--- EXERCISE INPUT Enclosed Below ---

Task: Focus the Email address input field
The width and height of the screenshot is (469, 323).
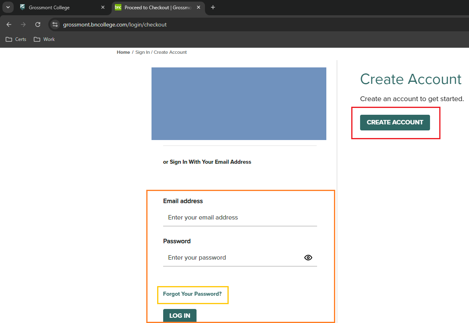Action: tap(240, 217)
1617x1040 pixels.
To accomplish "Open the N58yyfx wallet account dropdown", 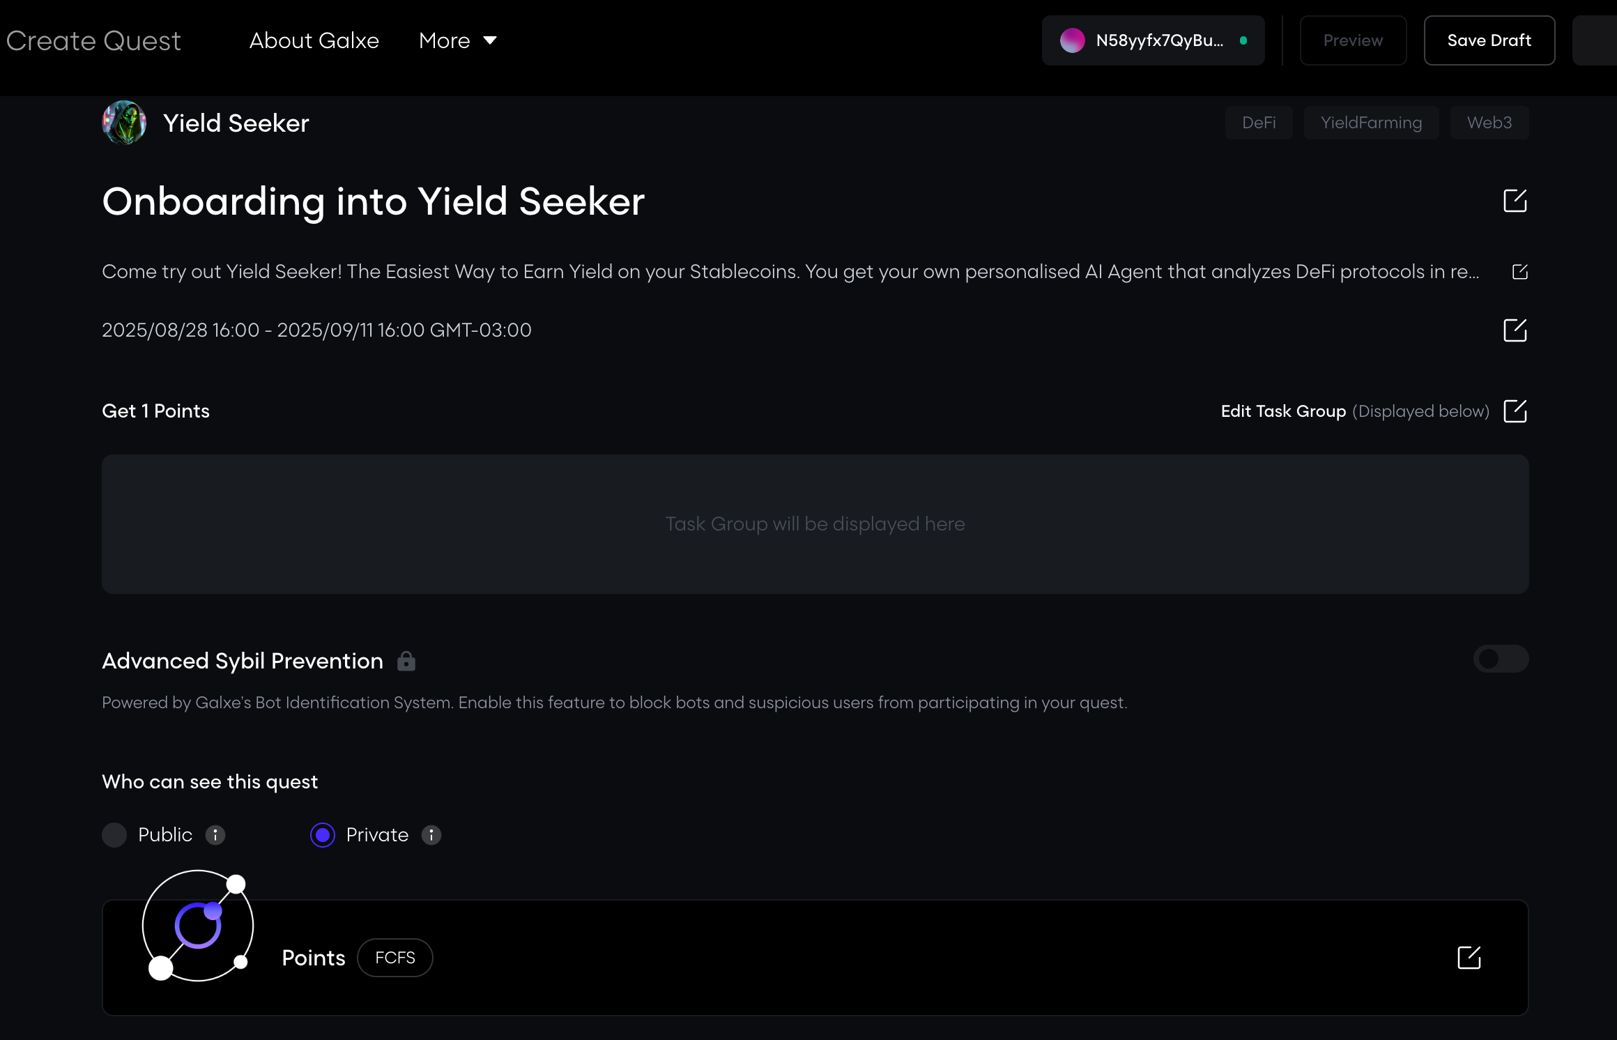I will pos(1152,40).
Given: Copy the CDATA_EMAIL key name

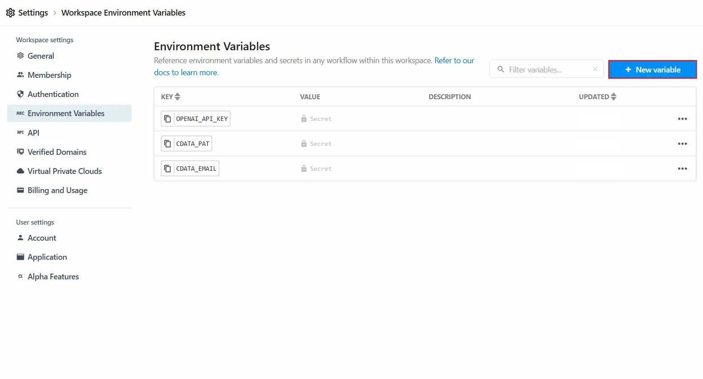Looking at the screenshot, I should (x=168, y=169).
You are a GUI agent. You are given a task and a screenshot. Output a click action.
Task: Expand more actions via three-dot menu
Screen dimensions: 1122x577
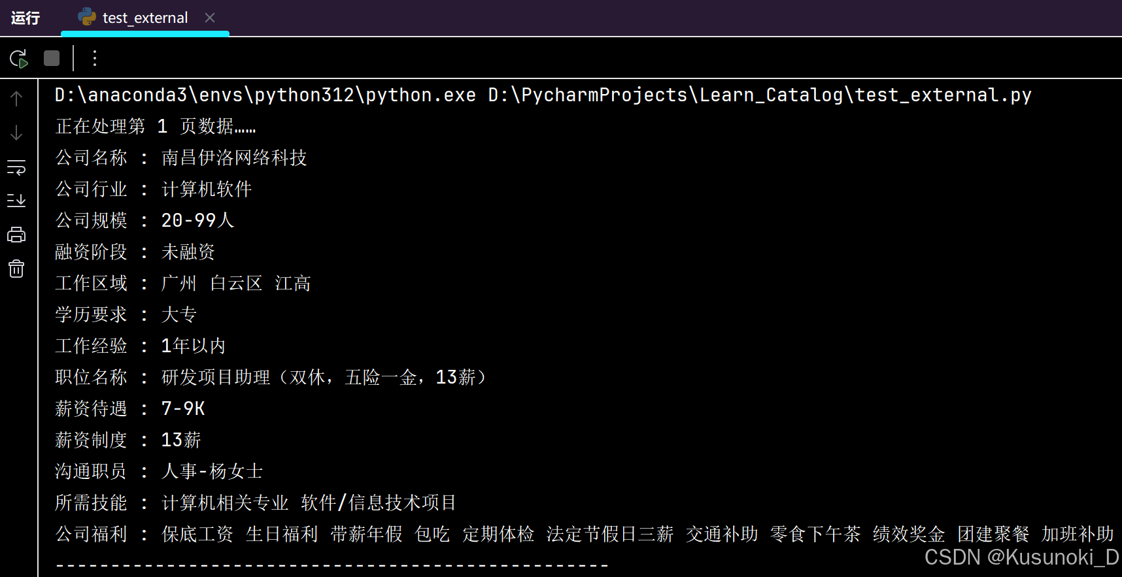click(x=95, y=58)
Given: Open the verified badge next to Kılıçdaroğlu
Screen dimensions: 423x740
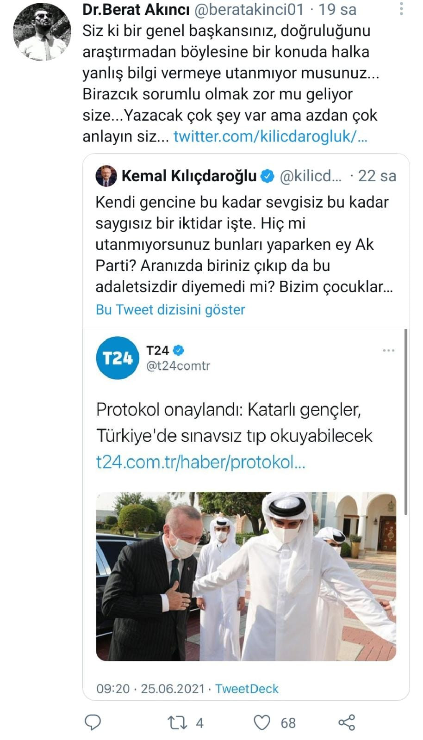Looking at the screenshot, I should point(267,176).
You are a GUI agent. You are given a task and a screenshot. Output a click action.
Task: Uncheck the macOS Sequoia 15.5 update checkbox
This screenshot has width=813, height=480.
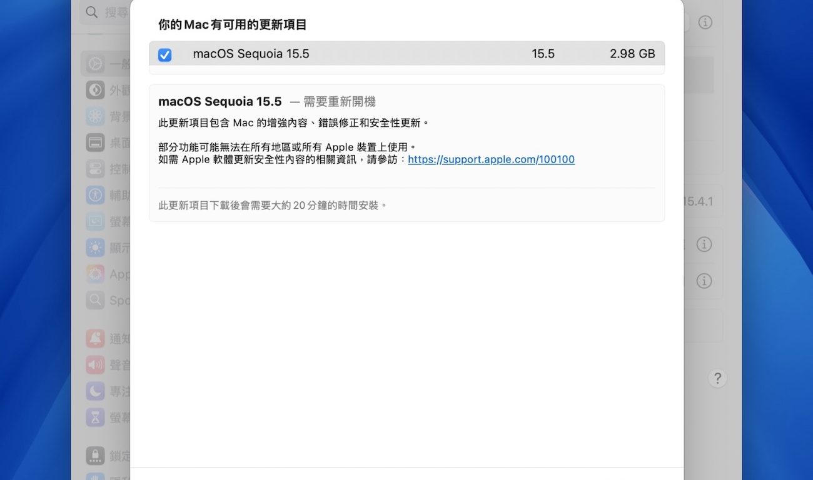click(164, 55)
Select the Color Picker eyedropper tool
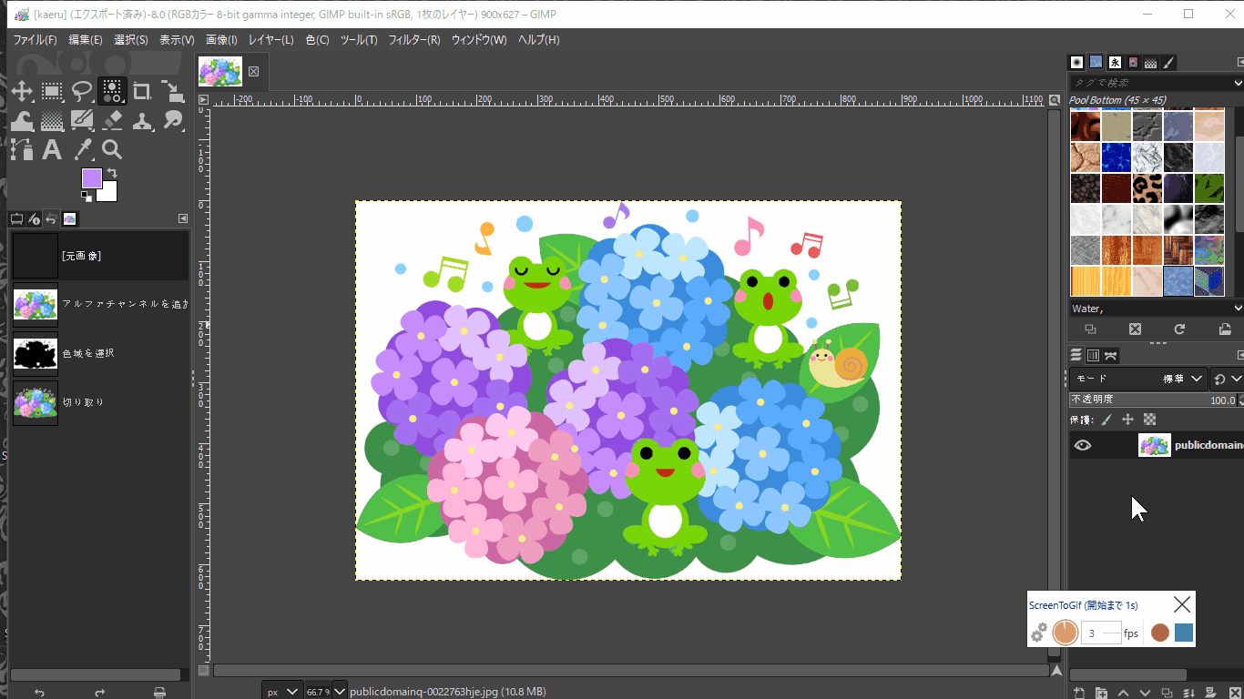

--- End of Enclosed EXERCISE INPUT ---

Every line from the one with "This screenshot has width=813, height=480." through the end of the records above belongs in the answer, copied exactly; no picture does.

This screenshot has width=813, height=480.
click(164, 55)
Select the Color Picker eyedropper tool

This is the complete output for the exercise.